## Extracted entries
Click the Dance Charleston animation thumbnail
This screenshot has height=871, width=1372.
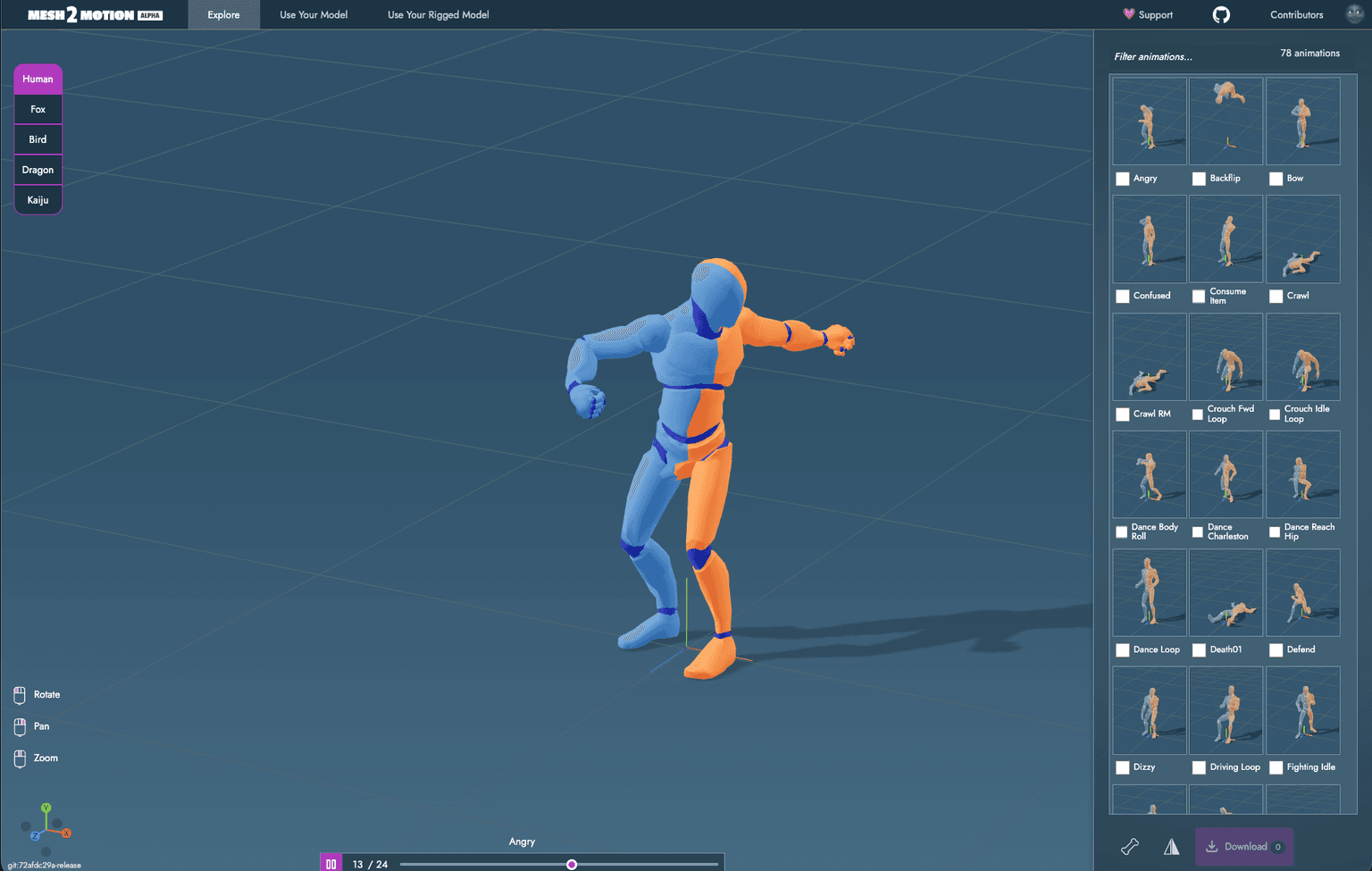pos(1226,474)
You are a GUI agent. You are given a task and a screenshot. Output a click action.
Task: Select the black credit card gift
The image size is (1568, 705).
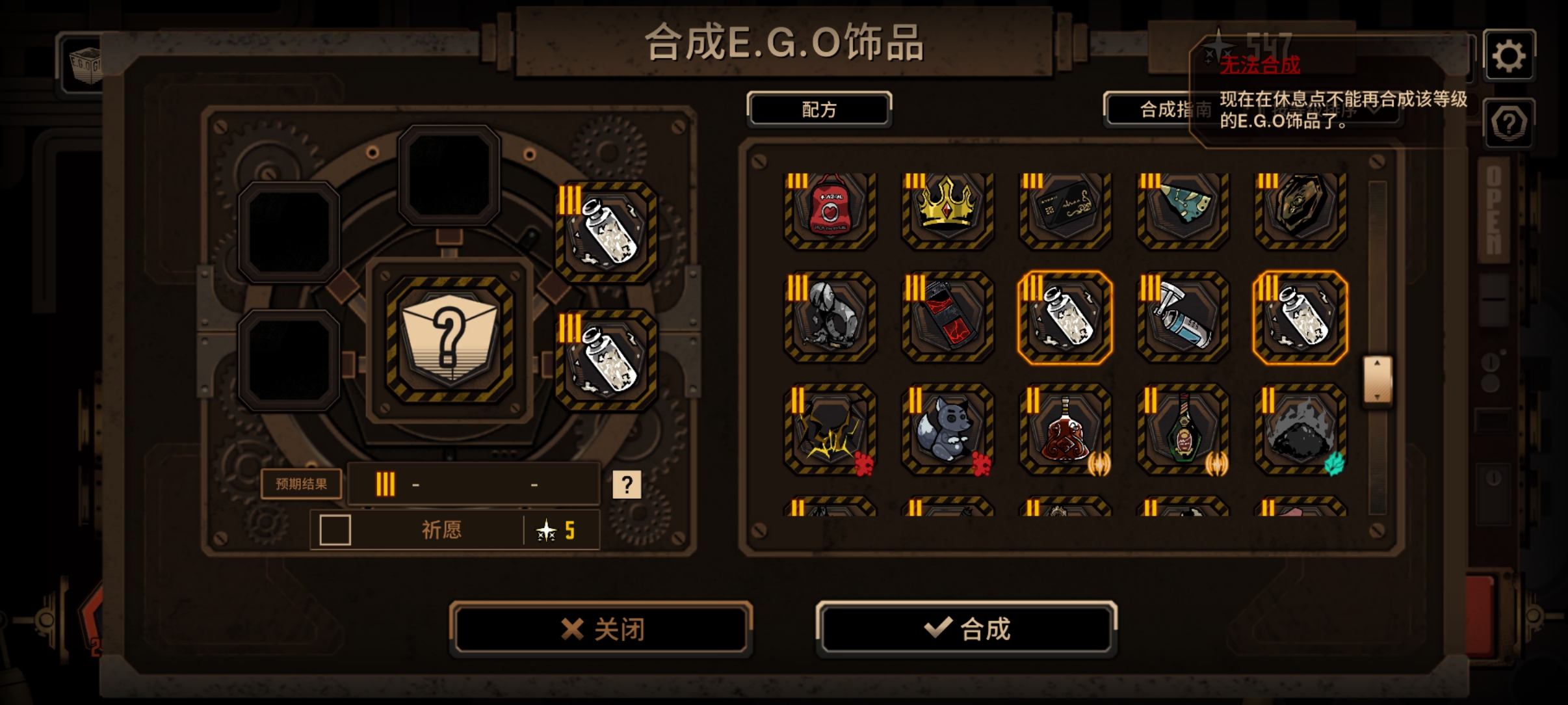1065,209
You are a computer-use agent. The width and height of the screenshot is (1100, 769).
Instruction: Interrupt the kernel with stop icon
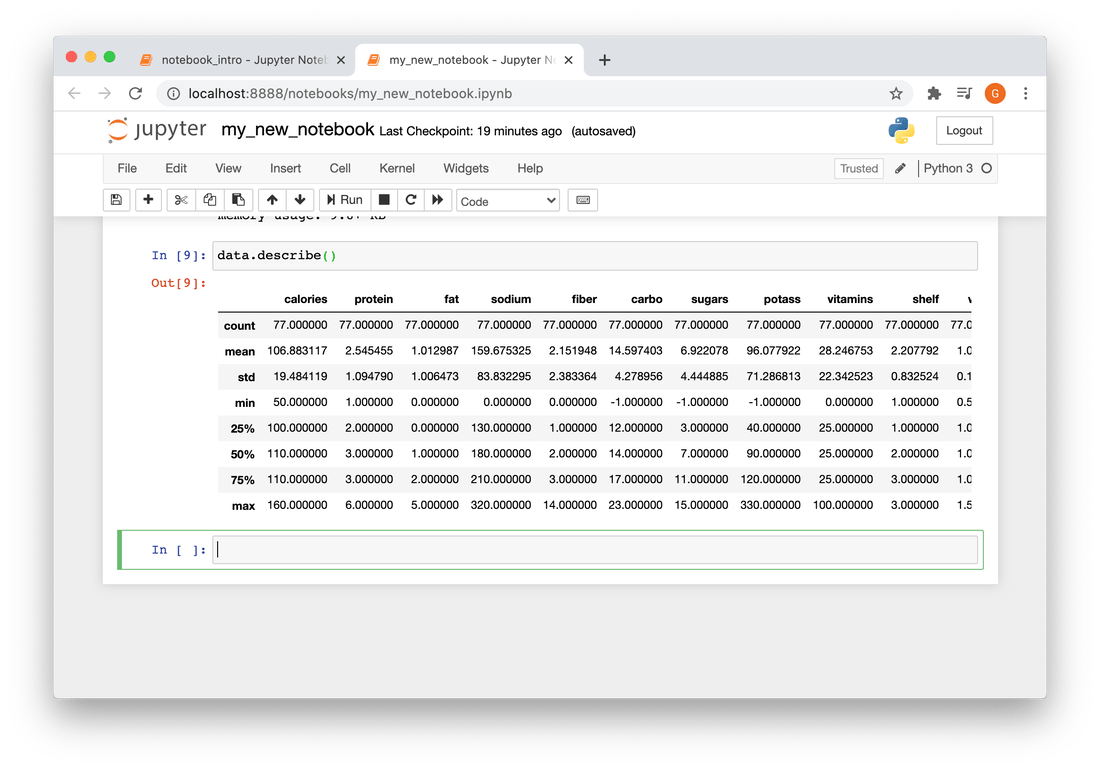[383, 199]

## How to complete this task
Retype the listing above exactly, pictures excluded.

## Result of the task
Click the Dance Charleston animation thumbnail
This screenshot has height=871, width=1372.
pos(1226,474)
You are a GUI agent. You are given a task and a screenshot. Output a click action.
Task: Select the black credit card gift
The image size is (1568, 705).
1065,209
You are a computer-use agent. The width and height of the screenshot is (1100, 769).
Instruction: Interrupt the kernel with stop icon
[383, 199]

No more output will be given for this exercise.